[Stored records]

*** Block opens ***

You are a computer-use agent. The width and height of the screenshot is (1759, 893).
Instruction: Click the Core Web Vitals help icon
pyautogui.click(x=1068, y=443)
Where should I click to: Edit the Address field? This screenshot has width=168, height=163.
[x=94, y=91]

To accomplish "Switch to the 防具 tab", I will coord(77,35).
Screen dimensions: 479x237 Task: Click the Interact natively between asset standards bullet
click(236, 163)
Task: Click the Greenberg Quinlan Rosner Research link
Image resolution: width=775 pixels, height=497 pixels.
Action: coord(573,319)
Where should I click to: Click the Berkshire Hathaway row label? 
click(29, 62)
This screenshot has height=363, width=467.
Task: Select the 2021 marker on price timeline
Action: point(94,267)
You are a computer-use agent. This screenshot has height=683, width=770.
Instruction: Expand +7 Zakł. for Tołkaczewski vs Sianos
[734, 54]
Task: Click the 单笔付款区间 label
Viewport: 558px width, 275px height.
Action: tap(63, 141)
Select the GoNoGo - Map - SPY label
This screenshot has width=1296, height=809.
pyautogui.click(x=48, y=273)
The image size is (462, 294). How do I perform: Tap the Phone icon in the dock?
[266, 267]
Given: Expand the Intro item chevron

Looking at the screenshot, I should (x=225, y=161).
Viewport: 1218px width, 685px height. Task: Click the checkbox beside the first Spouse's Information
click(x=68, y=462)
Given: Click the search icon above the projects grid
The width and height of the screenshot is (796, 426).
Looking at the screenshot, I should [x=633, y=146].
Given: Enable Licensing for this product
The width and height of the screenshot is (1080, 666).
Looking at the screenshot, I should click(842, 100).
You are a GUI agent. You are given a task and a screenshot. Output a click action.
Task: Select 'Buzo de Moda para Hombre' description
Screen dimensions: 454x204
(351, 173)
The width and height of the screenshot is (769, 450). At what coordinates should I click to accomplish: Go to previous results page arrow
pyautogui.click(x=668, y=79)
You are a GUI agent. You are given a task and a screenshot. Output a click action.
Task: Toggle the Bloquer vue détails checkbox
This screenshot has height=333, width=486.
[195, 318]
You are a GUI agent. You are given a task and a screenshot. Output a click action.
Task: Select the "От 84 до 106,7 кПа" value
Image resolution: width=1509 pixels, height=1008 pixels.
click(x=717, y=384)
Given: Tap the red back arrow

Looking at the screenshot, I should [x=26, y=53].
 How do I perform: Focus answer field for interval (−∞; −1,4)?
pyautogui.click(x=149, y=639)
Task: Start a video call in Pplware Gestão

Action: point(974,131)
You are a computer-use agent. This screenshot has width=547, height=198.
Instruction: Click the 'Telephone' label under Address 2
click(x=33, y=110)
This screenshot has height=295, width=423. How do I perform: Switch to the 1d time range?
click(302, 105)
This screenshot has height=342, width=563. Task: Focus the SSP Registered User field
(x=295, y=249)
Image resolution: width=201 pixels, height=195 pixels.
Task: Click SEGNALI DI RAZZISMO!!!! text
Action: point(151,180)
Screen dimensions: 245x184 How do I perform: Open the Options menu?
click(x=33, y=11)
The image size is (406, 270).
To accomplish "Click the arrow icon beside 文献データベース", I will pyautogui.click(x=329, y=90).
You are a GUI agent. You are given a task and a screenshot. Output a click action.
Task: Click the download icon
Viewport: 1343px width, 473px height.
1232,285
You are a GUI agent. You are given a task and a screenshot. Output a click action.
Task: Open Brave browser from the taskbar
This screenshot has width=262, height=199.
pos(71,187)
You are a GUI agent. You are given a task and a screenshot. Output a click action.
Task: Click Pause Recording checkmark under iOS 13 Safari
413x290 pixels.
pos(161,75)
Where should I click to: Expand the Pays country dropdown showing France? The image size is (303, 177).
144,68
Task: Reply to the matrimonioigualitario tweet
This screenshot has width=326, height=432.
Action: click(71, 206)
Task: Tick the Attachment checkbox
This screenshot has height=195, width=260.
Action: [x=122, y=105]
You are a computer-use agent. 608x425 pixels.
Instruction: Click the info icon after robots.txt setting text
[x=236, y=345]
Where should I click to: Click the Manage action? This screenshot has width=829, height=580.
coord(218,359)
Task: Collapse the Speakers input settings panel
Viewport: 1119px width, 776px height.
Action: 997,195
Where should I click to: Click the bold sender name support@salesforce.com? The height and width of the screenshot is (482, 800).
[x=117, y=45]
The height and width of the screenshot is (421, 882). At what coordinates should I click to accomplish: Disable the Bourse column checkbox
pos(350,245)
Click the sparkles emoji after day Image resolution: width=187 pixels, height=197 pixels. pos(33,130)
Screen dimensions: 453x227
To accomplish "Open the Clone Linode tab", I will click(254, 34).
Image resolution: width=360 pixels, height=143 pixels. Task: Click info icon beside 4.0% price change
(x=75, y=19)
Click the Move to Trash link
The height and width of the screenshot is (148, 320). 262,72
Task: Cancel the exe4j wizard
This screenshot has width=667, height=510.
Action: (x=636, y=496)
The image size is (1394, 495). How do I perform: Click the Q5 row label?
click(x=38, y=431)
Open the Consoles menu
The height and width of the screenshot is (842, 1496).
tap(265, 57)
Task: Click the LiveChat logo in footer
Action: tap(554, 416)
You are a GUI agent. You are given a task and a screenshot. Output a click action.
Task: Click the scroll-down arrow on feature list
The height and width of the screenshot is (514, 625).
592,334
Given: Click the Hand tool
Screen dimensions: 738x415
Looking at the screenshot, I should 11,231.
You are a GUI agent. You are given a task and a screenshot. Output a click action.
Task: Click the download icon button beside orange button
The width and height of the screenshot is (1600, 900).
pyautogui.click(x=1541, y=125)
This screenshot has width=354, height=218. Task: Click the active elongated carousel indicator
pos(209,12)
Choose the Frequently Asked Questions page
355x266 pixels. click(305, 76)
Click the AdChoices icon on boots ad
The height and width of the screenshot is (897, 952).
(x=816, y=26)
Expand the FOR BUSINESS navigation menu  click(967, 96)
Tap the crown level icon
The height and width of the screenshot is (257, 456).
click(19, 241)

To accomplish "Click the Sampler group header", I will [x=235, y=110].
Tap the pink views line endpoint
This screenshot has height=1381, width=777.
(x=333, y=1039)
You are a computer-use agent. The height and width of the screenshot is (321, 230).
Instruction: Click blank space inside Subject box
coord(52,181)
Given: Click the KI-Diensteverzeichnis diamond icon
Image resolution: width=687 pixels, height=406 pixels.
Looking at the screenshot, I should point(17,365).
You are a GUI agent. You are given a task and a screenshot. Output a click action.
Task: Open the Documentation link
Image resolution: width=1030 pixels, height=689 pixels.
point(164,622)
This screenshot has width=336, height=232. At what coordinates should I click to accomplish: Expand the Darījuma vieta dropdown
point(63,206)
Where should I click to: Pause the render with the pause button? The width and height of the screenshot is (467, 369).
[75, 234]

*** Block closes ***

[EXERCISE BRIEF]: Retype the records above in full. Every word should match.

[FINISHED TASK]:
You are a computer-use agent. The width and height of the screenshot is (1759, 893).
Instruction: Click the Core Web Vitals help icon
pyautogui.click(x=1068, y=443)
Where should I click to: Edit the Address field? This screenshot has width=168, height=163.
[x=94, y=91]

To accomplish "Switch to the 防具 tab", I will coord(77,35).
Screen dimensions: 479x237 Task: Click the Interact natively between asset standards bullet
click(236, 163)
Task: Click the Greenberg Quinlan Rosner Research link
Image resolution: width=775 pixels, height=497 pixels.
Action: coord(573,319)
Where should I click to: Click the Berkshire Hathaway row label? 
click(29, 62)
This screenshot has height=363, width=467.
Task: Select the 2021 marker on price timeline
Action: point(94,267)
You are a computer-use agent. This screenshot has height=683, width=770.
Instruction: Expand +7 Zakł. for Tołkaczewski vs Sianos
[734, 54]
Task: Click the 单笔付款区间 label
Viewport: 558px width, 275px height.
Action: tap(63, 141)
Select the GoNoGo - Map - SPY label
This screenshot has width=1296, height=809.
pyautogui.click(x=48, y=273)
The image size is (462, 294). How do I perform: Tap the Phone icon in the dock?
[266, 267]
Given: Expand the Intro item chevron

Looking at the screenshot, I should (x=225, y=161).
Viewport: 1218px width, 685px height. Task: Click the checkbox beside the first Spouse's Information
click(x=68, y=462)
Given: Click the search icon above the projects grid
The width and height of the screenshot is (796, 426).
Looking at the screenshot, I should [x=633, y=146].
Given: Enable Licensing for this product
The width and height of the screenshot is (1080, 666).
Looking at the screenshot, I should click(842, 100).
You are a GUI agent. You are given a task and a screenshot. Output a click action.
Task: Select 'Buzo de Moda para Hombre' description
Screen dimensions: 454x204
(351, 173)
The width and height of the screenshot is (769, 450). At what coordinates should I click to accomplish: Go to previous results page arrow
pyautogui.click(x=668, y=79)
You are a GUI agent. You are given a task and a screenshot. Output a click action.
Task: Toggle the Bloquer vue détails checkbox
This screenshot has height=333, width=486.
[195, 318]
You are a GUI agent. You are given a task and a screenshot. Output a click action.
Task: Select the "От 84 до 106,7 кПа" value
Image resolution: width=1509 pixels, height=1008 pixels.
click(x=717, y=384)
Given: Tap the red back arrow

Looking at the screenshot, I should [x=26, y=53].
 How do I perform: Focus answer field for interval (−∞; −1,4)?
pyautogui.click(x=149, y=639)
Task: Start a video call in Pplware Gestão

Action: point(974,131)
You are a computer-use agent. This screenshot has width=547, height=198.
Instruction: Click the 'Telephone' label under Address 2
click(x=33, y=110)
This screenshot has height=295, width=423. How do I perform: Switch to the 1d time range?
click(302, 105)
This screenshot has height=342, width=563. Task: Focus the SSP Registered User field
(x=295, y=249)
Image resolution: width=201 pixels, height=195 pixels.
Task: Click SEGNALI DI RAZZISMO!!!! text
Action: point(151,180)
Screen dimensions: 245x184 How do I perform: Open the Options menu?
click(x=33, y=11)
The image size is (406, 270).
To accomplish "Click the arrow icon beside 文献データベース", I will pyautogui.click(x=329, y=90).
You are a GUI agent. You are given a task and a screenshot. Output a click action.
Task: Click the download icon
Viewport: 1343px width, 473px height.
1232,285
You are a GUI agent. You are given a task and a screenshot. Output a click action.
Task: Open Brave browser from the taskbar
This screenshot has width=262, height=199.
pos(71,187)
You are a GUI agent. You are given a task and a screenshot. Output a click action.
Task: Click Pause Recording checkmark under iOS 13 Safari
413x290 pixels.
pos(161,75)
Where should I click to: Expand the Pays country dropdown showing France? The image size is (303, 177).
144,68
Task: Reply to the matrimonioigualitario tweet
This screenshot has width=326, height=432.
Action: click(71, 206)
Task: Tick the Attachment checkbox
This screenshot has height=195, width=260.
Action: [x=122, y=105]
You are a computer-use agent. 608x425 pixels.
Instruction: Click the info icon after robots.txt setting text
[x=236, y=345]
Where should I click to: Click the Manage action? This screenshot has width=829, height=580.
coord(218,359)
Task: Collapse the Speakers input settings panel
Viewport: 1119px width, 776px height.
Action: 997,195
Where should I click to: Click the bold sender name support@salesforce.com? The height and width of the screenshot is (482, 800).
[x=117, y=45]
The height and width of the screenshot is (421, 882). At what coordinates should I click to accomplish: Disable the Bourse column checkbox
pos(350,245)
Click the sparkles emoji after day Image resolution: width=187 pixels, height=197 pixels. pos(33,130)
Screen dimensions: 453x227
To accomplish "Open the Clone Linode tab", I will click(254, 34).
Image resolution: width=360 pixels, height=143 pixels. Task: Click info icon beside 4.0% price change
(x=75, y=19)
Click the Move to Trash link
The height and width of the screenshot is (148, 320). 262,72
Task: Cancel the exe4j wizard
This screenshot has width=667, height=510.
Action: (x=636, y=496)
The image size is (1394, 495). How do I perform: Click the Q5 row label?
click(x=38, y=431)
Open the Consoles menu
The height and width of the screenshot is (842, 1496).
tap(265, 57)
Task: Click the LiveChat logo in footer
Action: tap(554, 416)
You are a GUI agent. You are given a task and a screenshot. Output a click action.
Task: Click the scroll-down arrow on feature list
The height and width of the screenshot is (514, 625).
592,334
Given: Click the Hand tool
Screen dimensions: 738x415
Looking at the screenshot, I should 11,231.
You are a GUI agent. You are given a task and a screenshot. Output a click action.
Task: Click the download icon button beside orange button
The width and height of the screenshot is (1600, 900).
pyautogui.click(x=1541, y=125)
This screenshot has width=354, height=218. Task: Click the active elongated carousel indicator
pos(209,12)
Choose the Frequently Asked Questions page
355x266 pixels. click(305, 76)
Click the AdChoices icon on boots ad
The height and width of the screenshot is (897, 952).
(x=816, y=26)
Expand the FOR BUSINESS navigation menu  click(967, 96)
Tap the crown level icon
The height and width of the screenshot is (257, 456).
click(19, 241)

To accomplish "Click the Sampler group header", I will [x=235, y=110].
Tap the pink views line endpoint
This screenshot has height=1381, width=777.
(x=333, y=1039)
You are a computer-use agent. The height and width of the screenshot is (321, 230).
Instruction: Click blank space inside Subject box
coord(52,181)
Given: Click the KI-Diensteverzeichnis diamond icon
Image resolution: width=687 pixels, height=406 pixels.
Looking at the screenshot, I should point(17,365).
You are a GUI agent. You are given a task and a screenshot. Output a click action.
Task: Open the Documentation link
Image resolution: width=1030 pixels, height=689 pixels.
point(164,622)
This screenshot has width=336, height=232. At what coordinates should I click to accomplish: Expand the Darījuma vieta dropdown
point(63,206)
Where should I click to: Pause the render with the pause button? The width and height of the screenshot is (467, 369).
[75, 234]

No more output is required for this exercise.